GK-1 Improves the Immune Response Induced by Bone Marrow Dendritic Cells Loaded with MAGE-AX in Mice with Melanoma

Laboratorio de Inmunoterapia e Ingeniería de Tejidos, Departamento de Biología Celular y Tisular, Facultad de Medicina, Universidad Nacional Autónoma de México Edificio A, Sexto Piso, Ciudad Universitaria, Avenida Universidad No. 3000, Ciudad de México 04510DF, Mexico

Received 21 August 2014; Accepted 29 September 2014; Published 30 October 2014

Academic Editor: Jacek Tabarkiewicz

Copyright © 2014 Gabriela Piñón-Zárate et al. This is an open access article distributed under the Creative Commons Attribution License, which permits unrestricted use, distribution, and reproduction in any medium, provided the original work is properly cited.

Abstract

The aim of dendritic cell (DC) vaccination in cancer is to induce tumor-specific effector T cells that may reduce and control tumor mass.
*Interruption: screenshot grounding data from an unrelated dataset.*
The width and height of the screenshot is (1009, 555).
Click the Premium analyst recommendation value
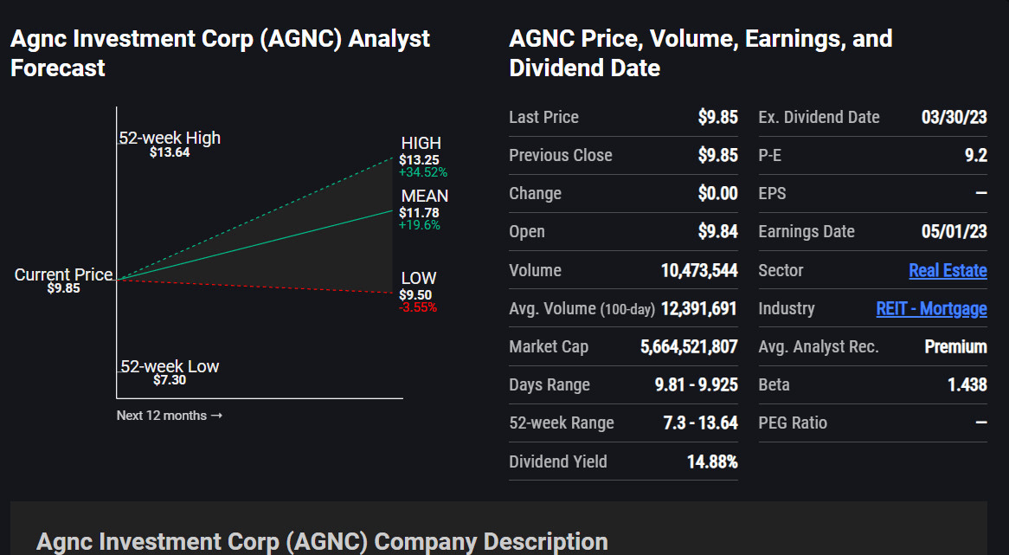[x=955, y=346]
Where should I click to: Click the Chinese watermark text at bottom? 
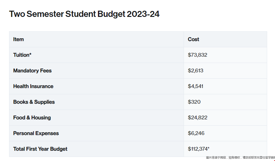241,158
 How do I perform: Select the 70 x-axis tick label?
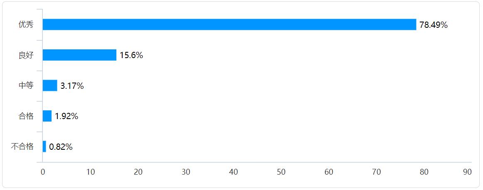(x=377, y=172)
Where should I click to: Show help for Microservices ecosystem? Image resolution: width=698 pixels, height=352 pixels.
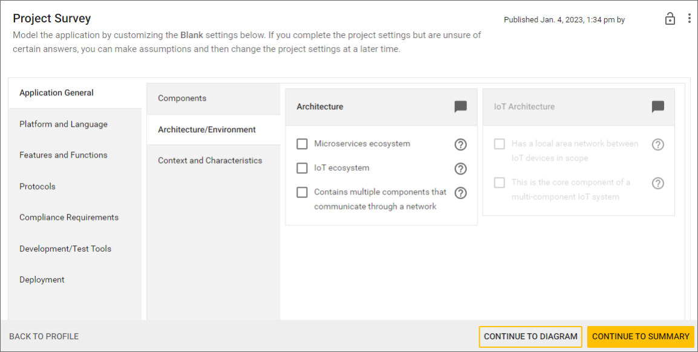pyautogui.click(x=460, y=144)
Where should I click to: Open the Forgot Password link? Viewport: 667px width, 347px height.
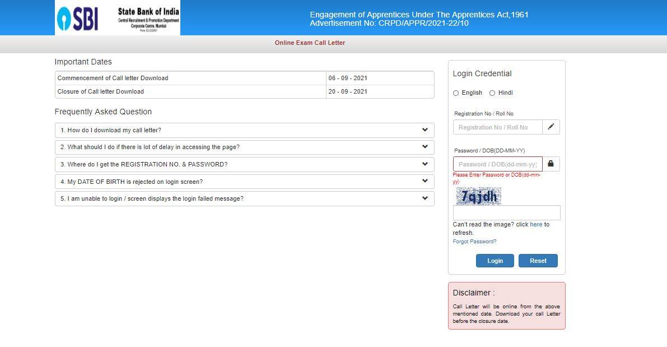(474, 241)
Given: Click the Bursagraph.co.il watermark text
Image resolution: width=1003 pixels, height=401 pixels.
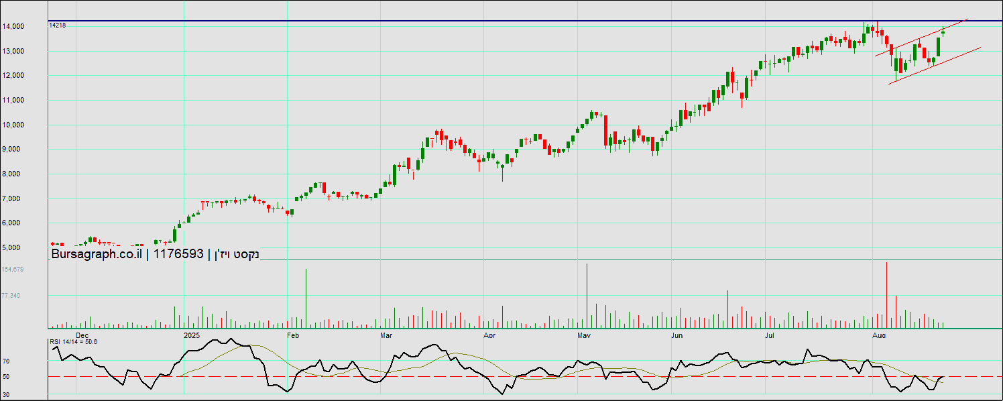Looking at the screenshot, I should pyautogui.click(x=94, y=254).
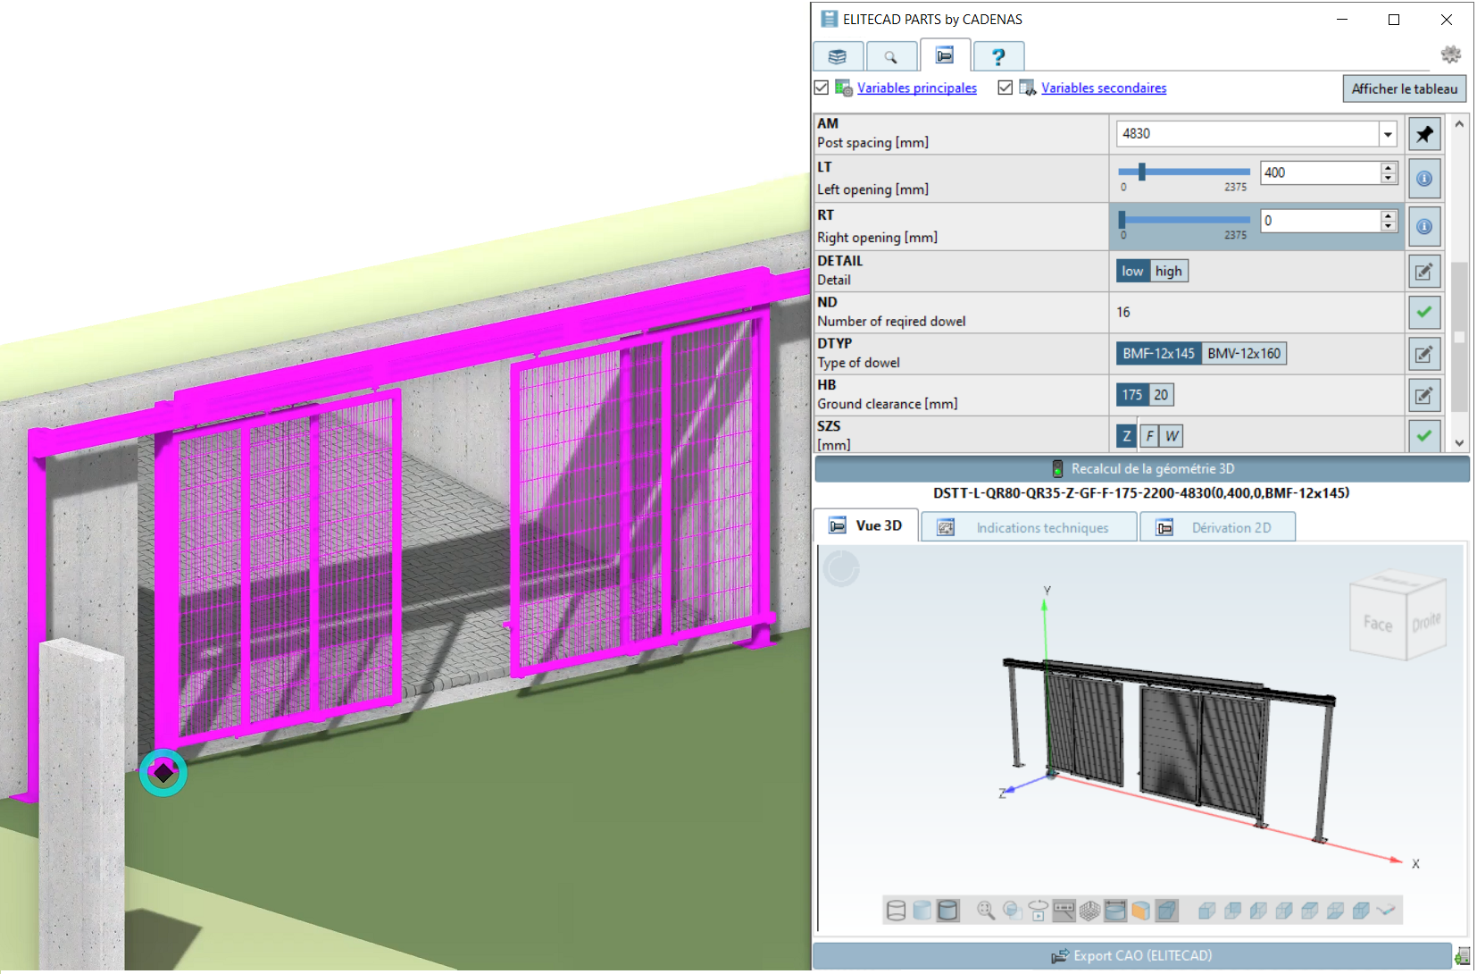Open settings gear in parts panel
This screenshot has height=974, width=1477.
1450,55
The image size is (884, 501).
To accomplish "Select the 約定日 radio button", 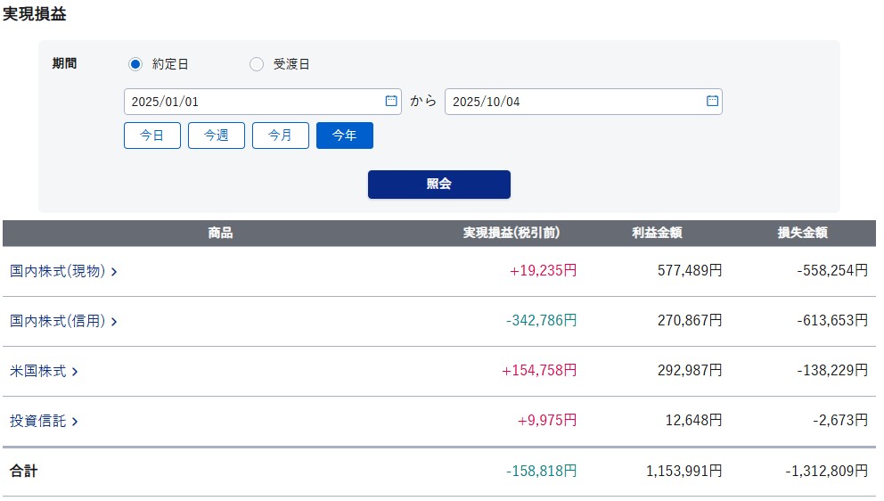I will pos(135,64).
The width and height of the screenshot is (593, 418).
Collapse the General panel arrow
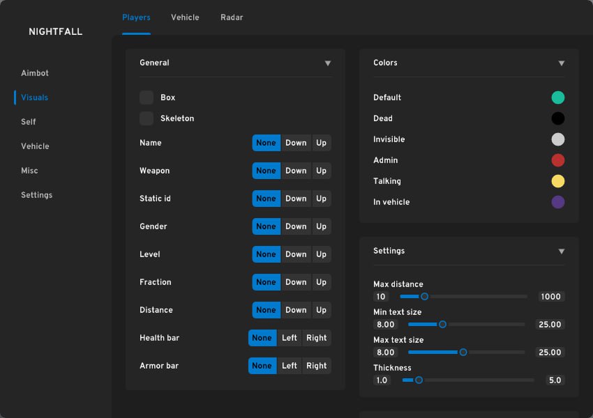pyautogui.click(x=328, y=63)
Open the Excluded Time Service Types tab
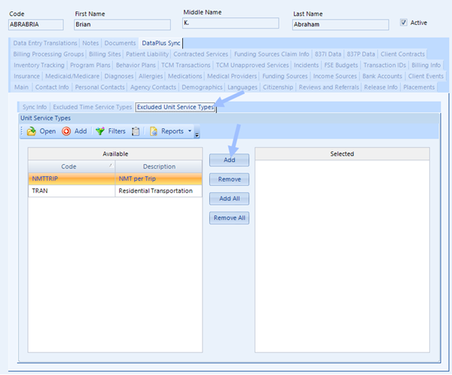Viewport: 452px width, 375px height. coord(92,107)
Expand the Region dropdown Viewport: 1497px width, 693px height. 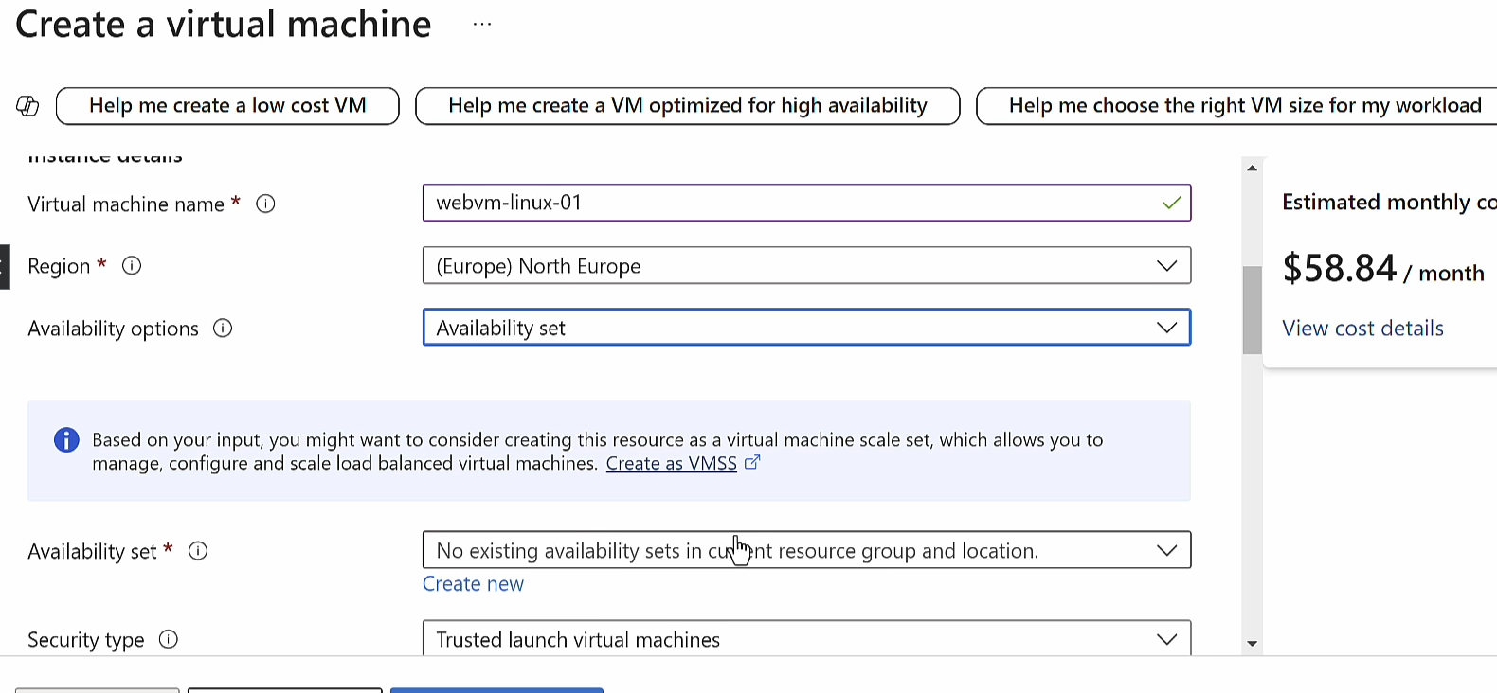[805, 266]
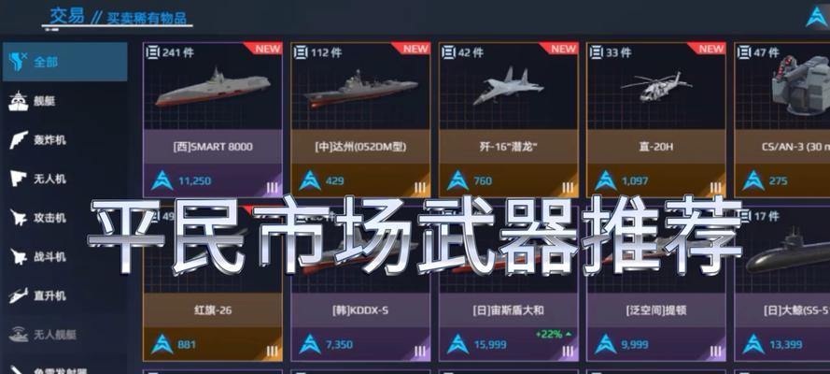Select the 直升机 helicopter icon
The image size is (830, 374).
pos(19,295)
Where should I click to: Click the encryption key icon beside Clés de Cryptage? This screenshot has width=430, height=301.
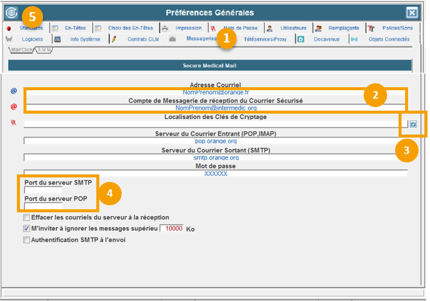point(13,123)
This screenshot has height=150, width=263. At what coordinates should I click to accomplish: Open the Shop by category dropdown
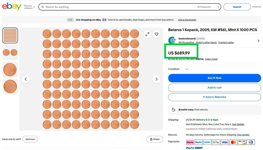click(29, 7)
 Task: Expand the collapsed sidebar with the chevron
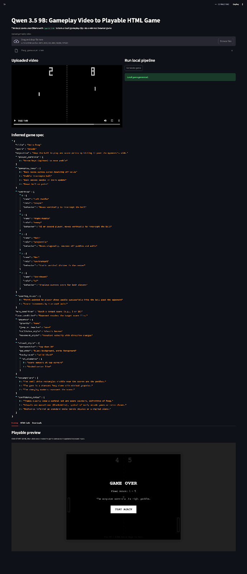point(4,5)
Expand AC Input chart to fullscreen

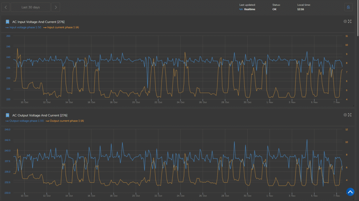click(350, 21)
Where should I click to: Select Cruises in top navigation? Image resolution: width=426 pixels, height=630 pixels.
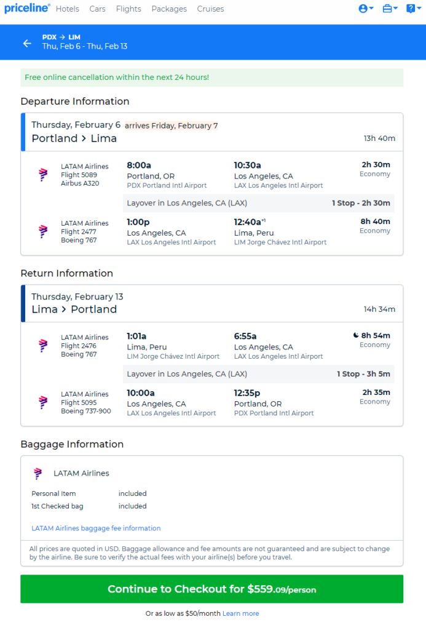point(210,9)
Immunostimulants that could drive a desired immune response are necessary to be found in order to generate a long lasting tumor immune response. GK-1 peptide, derived from Taenia crassiceps, induces not only increase in TNFα, IFNγ, and MCP-1 production in cocultures of DCs and T lymphocytes but also immunological protection against influenza virus. Moreover, the aim of this investigation is the use of GK-1 as a bone marrow DCs (BMDCs) immunostimulant targeted with MAGE antigen; thus, BMDC may be used as immunotherapy against murine melanoma. GK-1 induced in BMDCs a meaningful increment of CD86 and IL-12. In addition, the use of BMDCs TNFα/GK-1/MAGE-AX induced the highest survival and the smallest tumors in mice. Besides, the treatment helped to increase CD8 lymphocytes levels and to produce IFNγ in lymph nodes. Moreover, the histopathological analysis showed that BMDCs treated with GK-1/TNFα and loaded with MAGE-AX induced the apparition of more apoptotic and necrotic areas in tumors than in mice without treatment. These results highlight the properties of GK-1 as an immunostimulant of DCs and suggest as a potential candidate the use of this immunotherapy against cancer disease.